<i>'Next time, I'll keep it down'</i>
In a day where the Tigers' bowlers hogged the headline, it was still South African batsman AB de Villiers who captured the imagination.
However, it was not due to his eye-catching batting performance but the manner of his dismissal which will endure in the memory of all those lucky enough to have witnessed it.
With his team struggling at 77-5, de Villiers and partner Johan Botha had put up a solid partnership which the Tigers seemed unable to unlock.
Up stepped captain Mohammad Ashraful for a turn of the arm and hoping for better results than the established spinners - - and struck gold with his first delivery.
His leg-spinner was bowled well short and predictably de Villiers rocked back to try and negotiate it.
What he did not contend for was the 'multi-faced' Mirpur track where the ball kept shockingly low.
So a rank half-tracker turned into a delivery that shot through the floor, bouncing twice before reaching the batsman.
Not one to let such an opportunity pass, de Villiers launched himself into the delivery and miscued it high.
But height was all he got as it dropped like a fly into the arms of the gleeful Ashraful.
A shocked de Villiers stood his ground hoping for, as he later put it, “someone to call it a no-ball or something".
But the South African batsman obviously was not aware of Law 24, section 6 of cricket's law book which states that: the umpire shall call a no-ball only if a delivery bounces more than twice before reaching the popping crease.
Ashraful for his part was in no doubt, his euphoric ear-to-ear grin all the answer necessary.
But he later admitted that the two-bounce trick was not intentional.
“I have bounced the ball twice before in domestic cricket but I never got a wicket for it.
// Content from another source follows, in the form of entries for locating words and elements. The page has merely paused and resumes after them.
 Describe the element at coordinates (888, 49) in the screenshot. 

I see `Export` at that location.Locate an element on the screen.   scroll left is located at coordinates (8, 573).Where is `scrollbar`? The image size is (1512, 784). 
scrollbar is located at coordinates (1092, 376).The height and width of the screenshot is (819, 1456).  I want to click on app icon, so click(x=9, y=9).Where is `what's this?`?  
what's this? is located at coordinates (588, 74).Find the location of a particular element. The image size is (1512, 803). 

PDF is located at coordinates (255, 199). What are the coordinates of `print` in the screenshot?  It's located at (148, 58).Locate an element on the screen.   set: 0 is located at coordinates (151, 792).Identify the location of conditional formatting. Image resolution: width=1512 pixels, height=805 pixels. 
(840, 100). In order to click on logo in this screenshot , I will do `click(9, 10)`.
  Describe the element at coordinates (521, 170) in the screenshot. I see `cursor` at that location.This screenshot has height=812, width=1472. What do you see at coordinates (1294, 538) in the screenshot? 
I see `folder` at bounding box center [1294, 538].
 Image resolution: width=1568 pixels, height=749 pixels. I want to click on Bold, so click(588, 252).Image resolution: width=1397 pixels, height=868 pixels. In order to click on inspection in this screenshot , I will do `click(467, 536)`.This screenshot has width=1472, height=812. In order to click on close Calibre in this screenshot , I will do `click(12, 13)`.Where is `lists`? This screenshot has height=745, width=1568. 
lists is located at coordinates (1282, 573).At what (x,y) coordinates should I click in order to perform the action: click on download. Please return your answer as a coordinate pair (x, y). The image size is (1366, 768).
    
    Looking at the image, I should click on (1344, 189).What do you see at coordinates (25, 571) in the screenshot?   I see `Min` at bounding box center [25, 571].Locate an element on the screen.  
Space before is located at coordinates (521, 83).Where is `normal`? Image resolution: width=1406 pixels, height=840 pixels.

The ball actually slipped from my fingers and I was surprised to benefit from it.”
de Villiers confessed himself unaware of the rule and admitted he had never been dismissed in such a fashion before.
“I went back in my crease when I saw it pitched short and when it bounced twice I knew I could not be given out so I hit it up in the air.
Unfortunately for me it ended up as a catch and I was given out.
“I queried the umpire later but he mentioned that it needed to bounce three times for it to be a no-ball.
“So next time, I will just keep it on the ground,” joked the 24-year old.
Steve Waugh, Michael Vaughan, Andrew Symonds, Salman Butt and Inzamamul Haq are the ones in recent memory to fall victims to bizarre dismissals.
While Waugh and Vaughan were slightly the culprits in Chennai and Bangalore against India in 1998 and 2001 when they handled the ball, Inzamam was just terribly unlucky to jump at the wrong time to Steve Harmison's throw at Faisalabad in 2006.
Salman Butt handed Shaun Udal his first Test wicket in 2006 courtesy of a deflection of Marcus Trescothick's forehead and Andrew Symonds had non-striker Michael Clarke to blame for taking the sting out of his shot at Melbourne in their VB Series game against Sri Lanka in 2006.
But in a weird turn of events, Ashraful himself once survived a stunning dismissal. At Sophia Gardens in Trent Bridge in 2005, he prodded forward to a Chris Tremlett delivery which was played on, smack on to the top of his middle-stump. By some divine blessing neither bail were disturbed.
Smiling the same sheepish grin as he sported today, Ashraful proceeded to smash a remarkable 92 off 54 balls.
One will hope for a similar outcome this time.